===== Records for the task

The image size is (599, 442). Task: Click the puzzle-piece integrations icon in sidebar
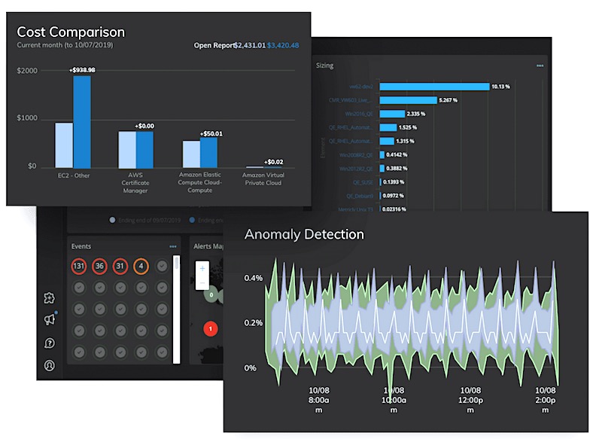(x=50, y=297)
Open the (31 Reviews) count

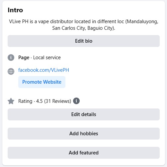point(57,101)
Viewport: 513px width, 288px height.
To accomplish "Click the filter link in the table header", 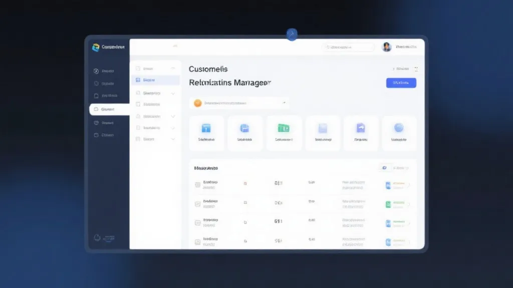I will (x=399, y=167).
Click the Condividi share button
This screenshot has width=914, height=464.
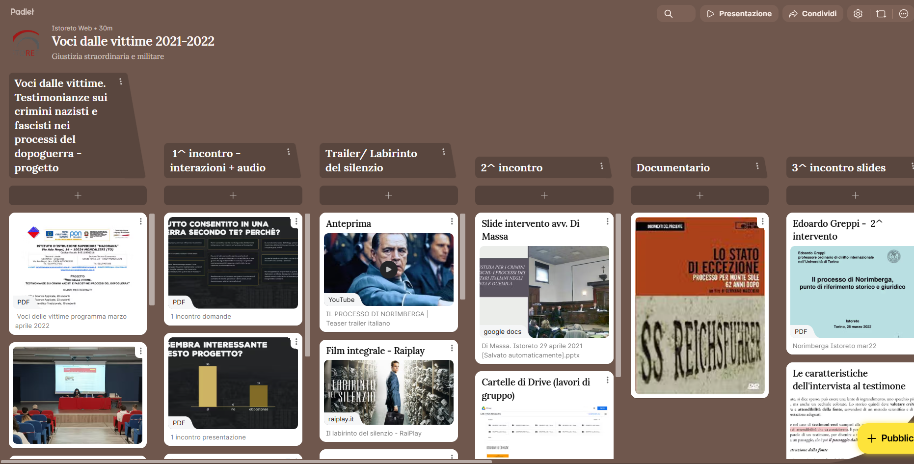click(x=813, y=14)
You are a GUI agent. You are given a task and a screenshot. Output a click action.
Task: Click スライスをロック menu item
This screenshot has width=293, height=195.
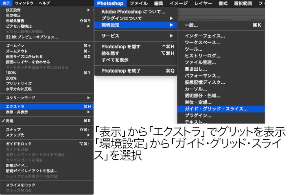click(x=20, y=185)
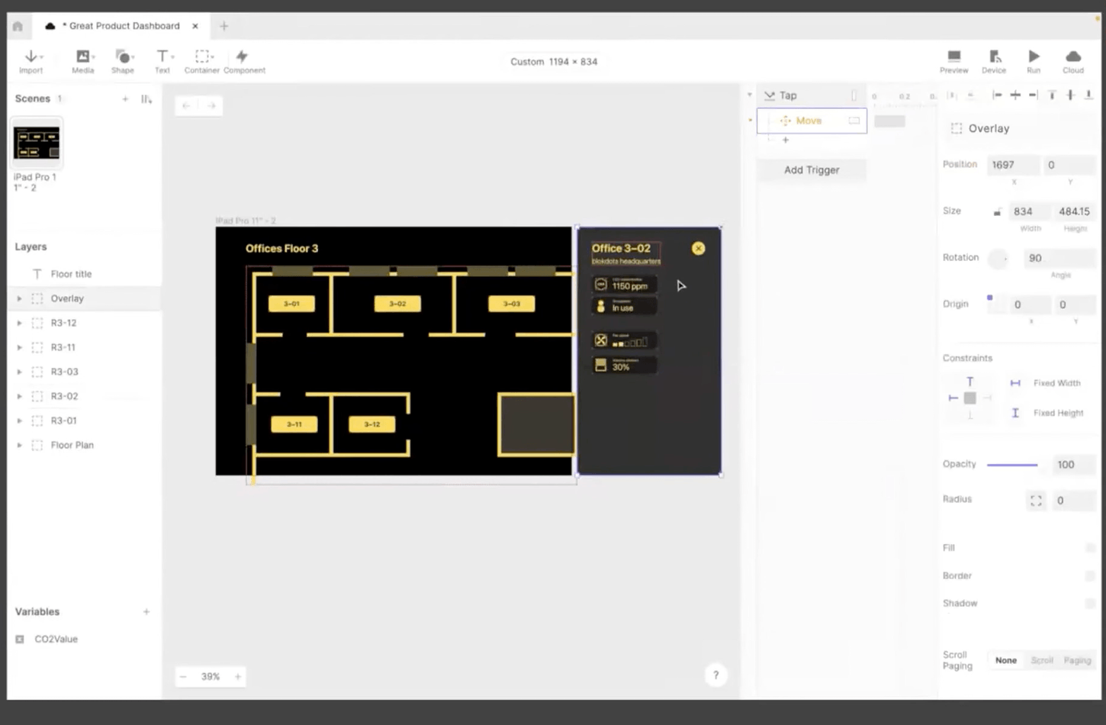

==========

▶ [Exercise objective]: Nothing but the lines from the line with "This screenshot has width=914, height=464." through the end of the listing should appear in the answer, each duplicated exactly, without pictures.

▶ [Task solution]:
This screenshot has width=914, height=464.
click(x=813, y=14)
You are a GUI agent. You are given a task and a screenshot. Output a click action.
Task: Click スライスをロック menu item
This screenshot has width=293, height=195.
click(x=20, y=185)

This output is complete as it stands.